ABOUT THIS EXERCISE »
Find the line containing "AVideo® (1585, 1368)" in the entries below. Restate it and each line after it, word for word, up to and including the line containing "Oregon (285, 981)".

INFORMATION SUPPLIED Block Start

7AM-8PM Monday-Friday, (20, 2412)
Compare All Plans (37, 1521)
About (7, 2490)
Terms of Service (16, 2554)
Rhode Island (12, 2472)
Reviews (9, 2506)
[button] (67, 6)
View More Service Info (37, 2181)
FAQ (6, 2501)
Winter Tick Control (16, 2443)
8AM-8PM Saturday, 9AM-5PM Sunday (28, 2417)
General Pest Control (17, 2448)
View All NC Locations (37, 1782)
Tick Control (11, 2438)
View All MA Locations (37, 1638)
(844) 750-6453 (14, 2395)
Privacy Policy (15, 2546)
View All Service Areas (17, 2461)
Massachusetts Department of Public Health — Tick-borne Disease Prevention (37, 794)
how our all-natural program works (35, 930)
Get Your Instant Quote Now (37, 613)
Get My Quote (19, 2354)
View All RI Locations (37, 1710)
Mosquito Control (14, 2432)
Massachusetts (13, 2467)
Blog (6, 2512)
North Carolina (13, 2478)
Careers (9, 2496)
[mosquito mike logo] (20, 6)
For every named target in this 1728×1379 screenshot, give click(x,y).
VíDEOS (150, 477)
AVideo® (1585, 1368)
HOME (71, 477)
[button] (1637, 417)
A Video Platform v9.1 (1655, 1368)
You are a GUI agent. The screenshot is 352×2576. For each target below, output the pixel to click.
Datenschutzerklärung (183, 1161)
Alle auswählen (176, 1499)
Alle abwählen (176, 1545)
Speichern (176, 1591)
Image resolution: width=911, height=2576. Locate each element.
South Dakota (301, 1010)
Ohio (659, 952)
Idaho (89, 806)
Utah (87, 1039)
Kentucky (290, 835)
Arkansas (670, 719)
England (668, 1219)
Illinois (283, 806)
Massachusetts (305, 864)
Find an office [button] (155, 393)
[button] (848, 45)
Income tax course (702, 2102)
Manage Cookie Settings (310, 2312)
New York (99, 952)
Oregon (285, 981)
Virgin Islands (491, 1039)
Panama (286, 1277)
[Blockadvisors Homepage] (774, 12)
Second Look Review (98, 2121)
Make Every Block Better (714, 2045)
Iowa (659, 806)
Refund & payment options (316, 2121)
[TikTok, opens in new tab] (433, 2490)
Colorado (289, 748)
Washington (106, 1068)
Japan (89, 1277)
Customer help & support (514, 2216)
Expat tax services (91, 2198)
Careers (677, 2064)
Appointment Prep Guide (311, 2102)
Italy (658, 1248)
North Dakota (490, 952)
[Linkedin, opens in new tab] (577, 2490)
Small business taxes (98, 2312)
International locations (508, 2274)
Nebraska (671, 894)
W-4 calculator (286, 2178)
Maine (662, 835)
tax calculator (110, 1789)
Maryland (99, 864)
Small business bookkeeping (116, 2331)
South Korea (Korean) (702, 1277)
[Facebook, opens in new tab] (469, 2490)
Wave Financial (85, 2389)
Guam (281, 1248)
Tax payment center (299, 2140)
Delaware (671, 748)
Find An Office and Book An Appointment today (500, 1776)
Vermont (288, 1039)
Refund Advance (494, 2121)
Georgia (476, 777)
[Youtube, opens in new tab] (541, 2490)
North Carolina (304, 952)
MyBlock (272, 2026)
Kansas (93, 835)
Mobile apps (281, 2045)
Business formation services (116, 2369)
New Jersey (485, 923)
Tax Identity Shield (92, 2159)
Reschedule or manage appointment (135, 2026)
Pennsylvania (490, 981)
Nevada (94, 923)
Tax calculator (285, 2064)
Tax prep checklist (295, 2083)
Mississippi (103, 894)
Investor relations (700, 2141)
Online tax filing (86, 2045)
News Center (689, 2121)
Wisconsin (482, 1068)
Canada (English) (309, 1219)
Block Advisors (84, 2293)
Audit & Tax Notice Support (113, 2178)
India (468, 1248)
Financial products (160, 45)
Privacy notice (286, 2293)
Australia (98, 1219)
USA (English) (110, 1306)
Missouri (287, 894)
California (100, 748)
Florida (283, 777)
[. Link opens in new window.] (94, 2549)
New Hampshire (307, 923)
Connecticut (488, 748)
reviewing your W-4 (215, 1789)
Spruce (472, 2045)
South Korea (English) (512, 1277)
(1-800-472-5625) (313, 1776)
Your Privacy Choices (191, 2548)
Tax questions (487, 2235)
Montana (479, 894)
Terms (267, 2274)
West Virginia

INFORMATION SUPPLIED Block End

RESULT OF THE TASK »
AVideo® (1585, 1368)
HOME (71, 477)
[button] (1637, 417)
A Video Platform v9.1 (1655, 1368)
You are a GUI agent. The screenshot is 352×2576. For each target below, output the pixel to click.
Datenschutzerklärung (183, 1161)
Alle auswählen (176, 1499)
Alle abwählen (176, 1545)
Speichern (176, 1591)
Image resolution: width=911, height=2576. Locate each element.
South Dakota (301, 1010)
Ohio (659, 952)
Idaho (89, 806)
Utah (87, 1039)
Kentucky (290, 835)
Arkansas (670, 719)
England (668, 1219)
Illinois (283, 806)
Massachusetts (305, 864)
Find an office [button] (155, 393)
[button] (848, 45)
Income tax course (702, 2102)
Manage Cookie Settings (310, 2312)
New York (99, 952)
Oregon (285, 981)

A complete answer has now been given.